EXERCISE REQUIREMENTS> If pictures appear, leave them out, and return exactly the lines from the one holding "Task: Open the customize columns toolbar icon" through the last line of the listing below.

* * * * *

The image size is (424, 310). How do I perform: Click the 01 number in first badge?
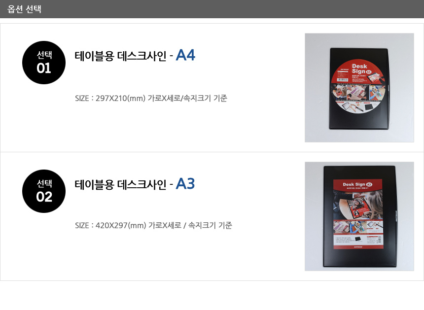44,68

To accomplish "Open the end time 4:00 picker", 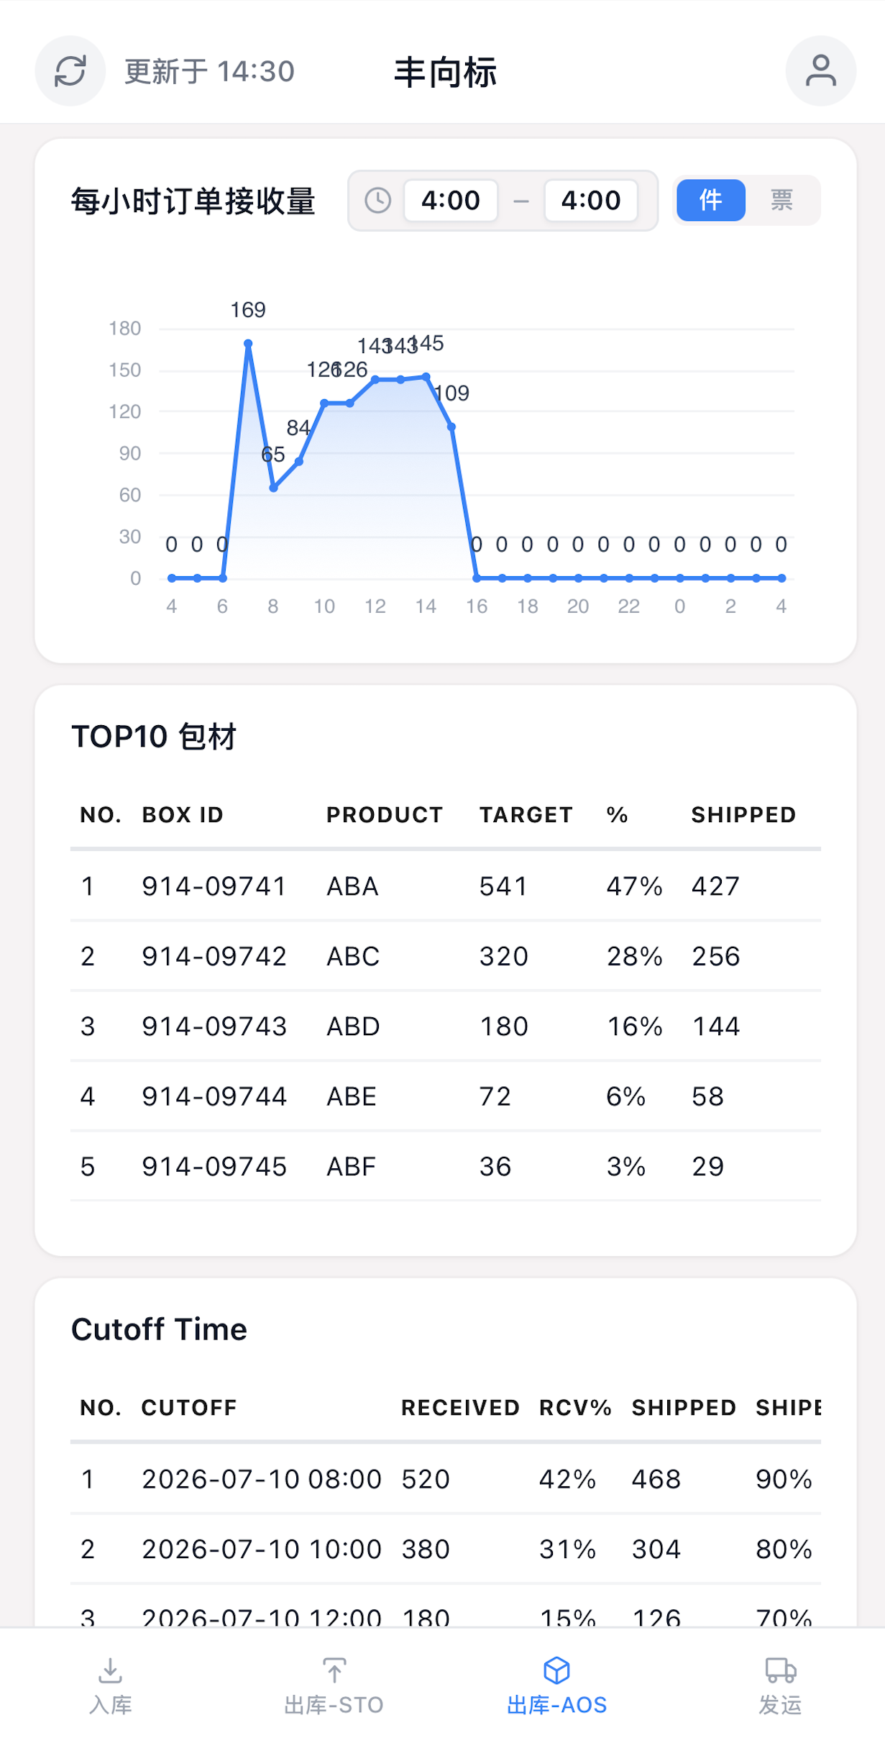I will tap(591, 201).
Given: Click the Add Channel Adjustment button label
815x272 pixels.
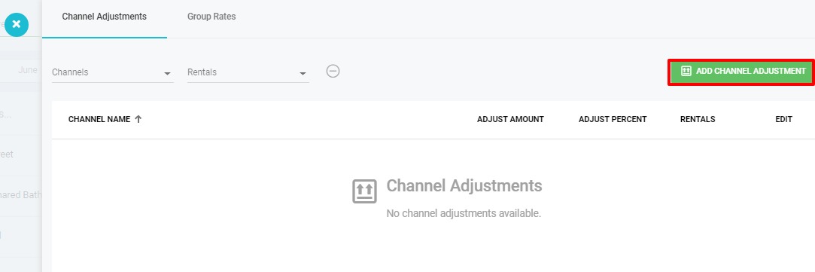Looking at the screenshot, I should point(751,71).
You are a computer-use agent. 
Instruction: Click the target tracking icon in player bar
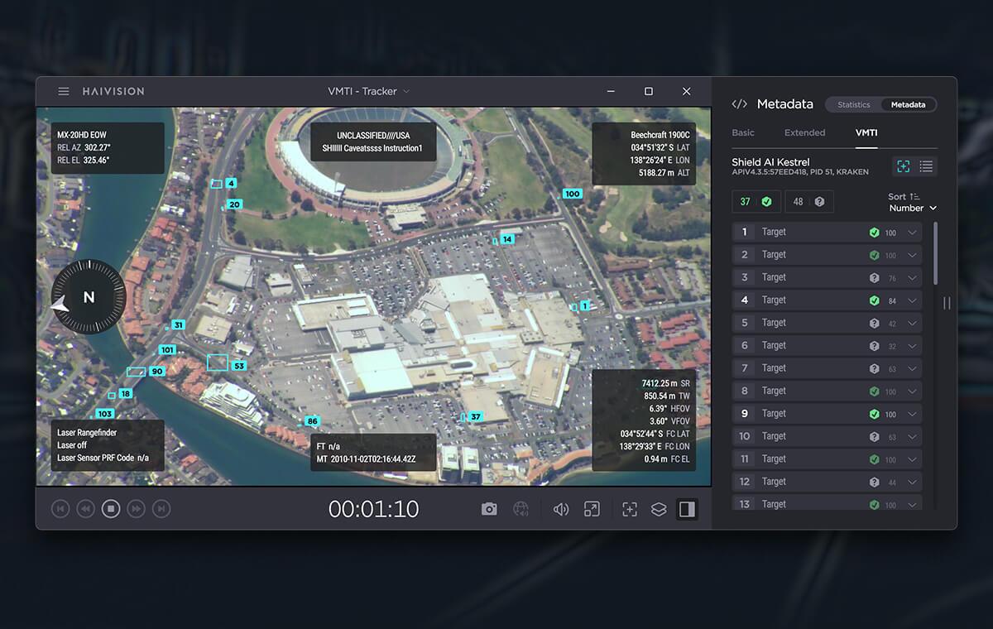(x=630, y=509)
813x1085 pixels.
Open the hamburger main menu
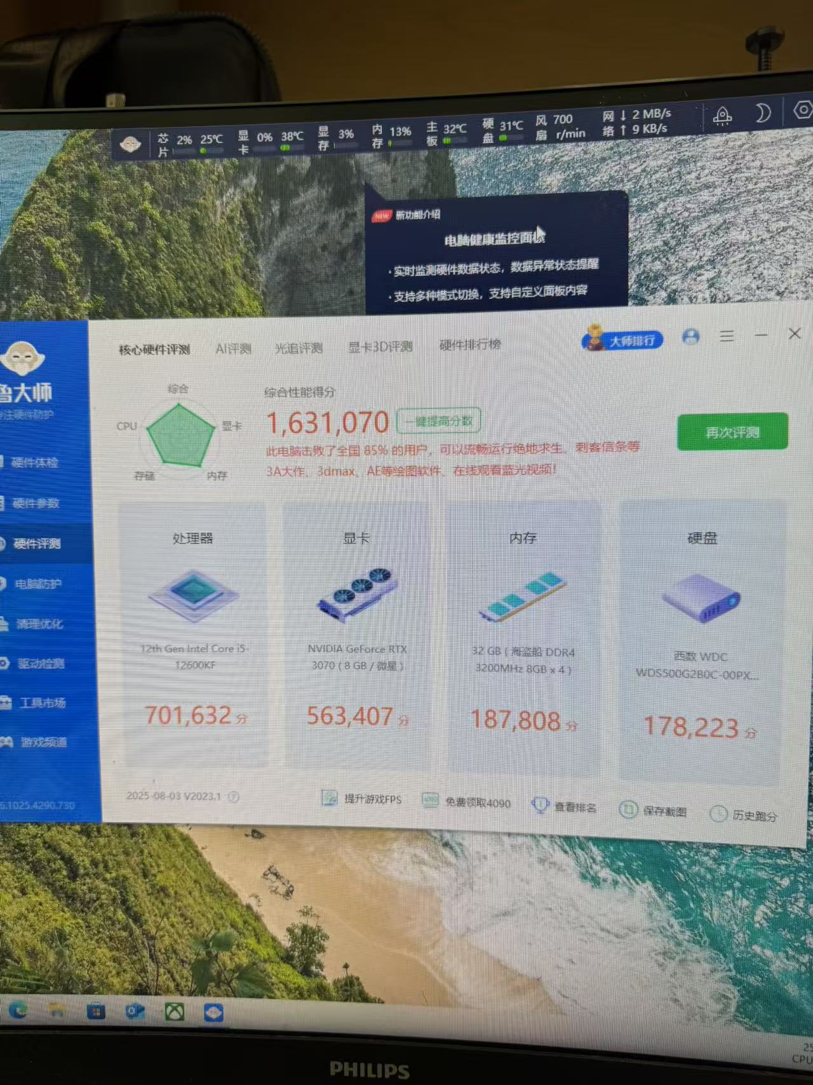727,336
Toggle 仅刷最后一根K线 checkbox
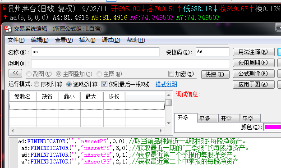The width and height of the screenshot is (281, 168). pyautogui.click(x=104, y=84)
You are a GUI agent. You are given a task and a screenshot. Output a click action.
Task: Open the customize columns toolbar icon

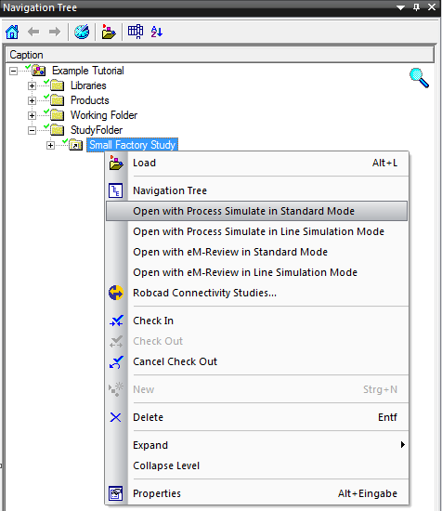point(136,32)
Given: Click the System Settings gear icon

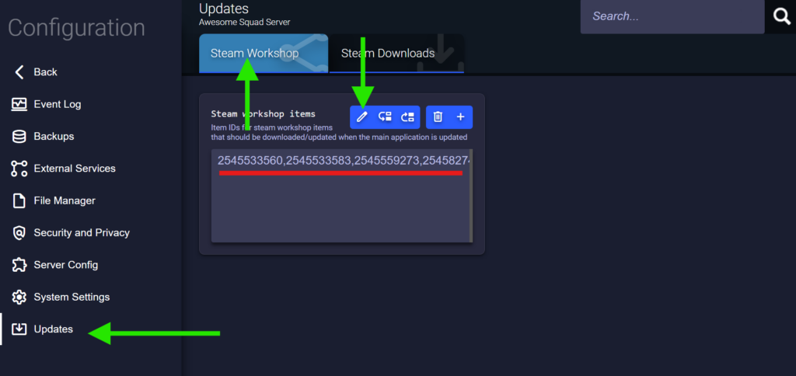Looking at the screenshot, I should [19, 298].
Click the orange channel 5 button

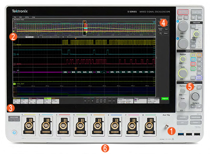[x=199, y=55]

* * * * *

RESPONSE>
Task: Open the customize columns toolbar icon

point(136,32)
Given: Click the System Settings gear icon

Looking at the screenshot, I should [19, 298].
Click the orange channel 5 button

[x=199, y=55]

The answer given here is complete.